WHAT IS EXPECTED
Only lines containing the word "will" are needed; pull them out of the material.

Top of DATASET EXCERPTS

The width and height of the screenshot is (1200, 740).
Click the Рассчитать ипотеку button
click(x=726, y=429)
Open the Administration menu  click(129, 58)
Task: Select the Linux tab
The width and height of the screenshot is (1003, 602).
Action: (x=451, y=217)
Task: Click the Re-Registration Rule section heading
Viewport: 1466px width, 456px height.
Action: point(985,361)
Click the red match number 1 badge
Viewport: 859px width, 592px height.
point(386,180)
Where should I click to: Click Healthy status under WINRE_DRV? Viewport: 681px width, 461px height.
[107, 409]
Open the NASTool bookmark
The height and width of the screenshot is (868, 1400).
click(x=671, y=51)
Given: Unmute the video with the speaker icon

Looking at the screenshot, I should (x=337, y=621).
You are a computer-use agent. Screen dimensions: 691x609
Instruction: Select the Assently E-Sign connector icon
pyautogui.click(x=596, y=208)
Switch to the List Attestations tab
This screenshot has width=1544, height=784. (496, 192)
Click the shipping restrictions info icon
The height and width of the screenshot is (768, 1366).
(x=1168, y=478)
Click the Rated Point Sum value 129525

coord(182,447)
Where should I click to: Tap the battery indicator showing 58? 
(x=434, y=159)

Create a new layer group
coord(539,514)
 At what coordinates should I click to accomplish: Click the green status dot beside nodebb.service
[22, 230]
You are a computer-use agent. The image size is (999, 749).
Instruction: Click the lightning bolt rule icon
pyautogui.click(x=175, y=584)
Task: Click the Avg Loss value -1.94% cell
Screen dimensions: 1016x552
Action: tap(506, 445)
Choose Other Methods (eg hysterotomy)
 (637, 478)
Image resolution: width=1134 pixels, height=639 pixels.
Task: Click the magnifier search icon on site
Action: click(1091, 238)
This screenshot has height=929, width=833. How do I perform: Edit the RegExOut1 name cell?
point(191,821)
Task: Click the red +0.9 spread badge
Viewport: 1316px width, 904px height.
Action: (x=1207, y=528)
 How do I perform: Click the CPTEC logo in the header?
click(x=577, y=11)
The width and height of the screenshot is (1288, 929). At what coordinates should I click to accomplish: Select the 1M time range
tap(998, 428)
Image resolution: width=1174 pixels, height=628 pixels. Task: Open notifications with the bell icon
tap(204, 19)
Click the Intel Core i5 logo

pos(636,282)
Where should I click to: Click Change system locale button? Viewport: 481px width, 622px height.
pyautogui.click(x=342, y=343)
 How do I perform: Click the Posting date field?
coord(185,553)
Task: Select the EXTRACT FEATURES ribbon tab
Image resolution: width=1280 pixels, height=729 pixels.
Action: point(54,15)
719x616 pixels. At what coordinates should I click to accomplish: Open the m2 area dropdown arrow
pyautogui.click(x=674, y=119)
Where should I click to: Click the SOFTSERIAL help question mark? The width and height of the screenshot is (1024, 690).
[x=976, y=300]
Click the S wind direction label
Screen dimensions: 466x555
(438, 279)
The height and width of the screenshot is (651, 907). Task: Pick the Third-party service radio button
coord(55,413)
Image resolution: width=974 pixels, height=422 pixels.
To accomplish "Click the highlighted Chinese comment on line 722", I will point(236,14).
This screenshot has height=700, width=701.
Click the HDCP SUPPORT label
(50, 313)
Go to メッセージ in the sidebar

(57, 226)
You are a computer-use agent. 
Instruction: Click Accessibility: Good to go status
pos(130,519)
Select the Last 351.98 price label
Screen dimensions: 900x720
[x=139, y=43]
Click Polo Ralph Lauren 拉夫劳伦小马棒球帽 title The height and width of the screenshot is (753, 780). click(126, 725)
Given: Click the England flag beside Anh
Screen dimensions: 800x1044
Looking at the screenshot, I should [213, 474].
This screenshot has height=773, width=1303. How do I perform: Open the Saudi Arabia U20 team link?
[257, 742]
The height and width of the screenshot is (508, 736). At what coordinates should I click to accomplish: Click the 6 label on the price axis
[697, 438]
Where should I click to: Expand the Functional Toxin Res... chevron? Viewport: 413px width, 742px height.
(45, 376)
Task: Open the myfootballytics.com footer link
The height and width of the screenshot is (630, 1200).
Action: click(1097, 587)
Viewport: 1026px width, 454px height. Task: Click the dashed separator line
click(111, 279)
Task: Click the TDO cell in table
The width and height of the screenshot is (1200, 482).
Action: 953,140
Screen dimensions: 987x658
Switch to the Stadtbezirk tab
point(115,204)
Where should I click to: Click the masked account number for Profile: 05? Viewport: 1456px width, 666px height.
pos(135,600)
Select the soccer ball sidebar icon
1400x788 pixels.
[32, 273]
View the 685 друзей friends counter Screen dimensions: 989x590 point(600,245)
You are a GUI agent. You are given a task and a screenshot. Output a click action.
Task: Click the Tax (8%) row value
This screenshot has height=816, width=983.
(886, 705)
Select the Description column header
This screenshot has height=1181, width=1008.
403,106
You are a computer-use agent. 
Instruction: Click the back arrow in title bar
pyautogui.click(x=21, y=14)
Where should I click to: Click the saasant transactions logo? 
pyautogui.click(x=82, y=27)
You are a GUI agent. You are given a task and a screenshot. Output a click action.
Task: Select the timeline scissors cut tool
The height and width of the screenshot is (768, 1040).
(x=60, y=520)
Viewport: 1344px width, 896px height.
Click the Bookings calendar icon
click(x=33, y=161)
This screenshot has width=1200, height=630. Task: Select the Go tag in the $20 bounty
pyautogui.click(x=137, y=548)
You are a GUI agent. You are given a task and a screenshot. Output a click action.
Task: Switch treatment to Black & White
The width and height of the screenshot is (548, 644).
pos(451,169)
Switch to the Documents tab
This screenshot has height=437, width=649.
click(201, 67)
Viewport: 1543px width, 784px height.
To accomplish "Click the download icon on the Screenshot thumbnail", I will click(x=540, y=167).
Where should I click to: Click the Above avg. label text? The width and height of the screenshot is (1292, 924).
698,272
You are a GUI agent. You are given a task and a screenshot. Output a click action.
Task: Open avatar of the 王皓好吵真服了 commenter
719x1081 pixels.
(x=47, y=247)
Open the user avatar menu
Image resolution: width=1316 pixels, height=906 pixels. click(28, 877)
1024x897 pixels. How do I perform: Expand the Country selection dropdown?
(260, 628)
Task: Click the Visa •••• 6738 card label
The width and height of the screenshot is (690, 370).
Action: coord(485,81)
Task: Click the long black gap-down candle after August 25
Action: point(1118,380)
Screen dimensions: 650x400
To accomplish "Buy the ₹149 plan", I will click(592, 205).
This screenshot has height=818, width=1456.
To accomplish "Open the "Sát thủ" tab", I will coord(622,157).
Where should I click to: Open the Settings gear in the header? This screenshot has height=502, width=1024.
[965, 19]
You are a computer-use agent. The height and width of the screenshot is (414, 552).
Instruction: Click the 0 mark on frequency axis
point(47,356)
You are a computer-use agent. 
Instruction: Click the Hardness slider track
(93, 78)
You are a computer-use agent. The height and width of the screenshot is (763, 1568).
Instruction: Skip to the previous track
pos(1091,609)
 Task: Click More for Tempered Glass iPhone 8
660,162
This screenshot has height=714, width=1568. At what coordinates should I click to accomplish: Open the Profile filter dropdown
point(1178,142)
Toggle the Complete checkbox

Bottom of DATASET EXCERPTS

REPLY TO THE EXERCISE
To accomplish "Click the highlighted Chinese comment on line 722", I will point(236,14).
To accomplish "Click the download icon on the Screenshot thumbnail", I will click(x=540, y=167).
To accomplish "Buy the ₹149 plan", I will click(592, 205).
To accomplish "Open the "Sát thủ" tab", I will coord(622,157).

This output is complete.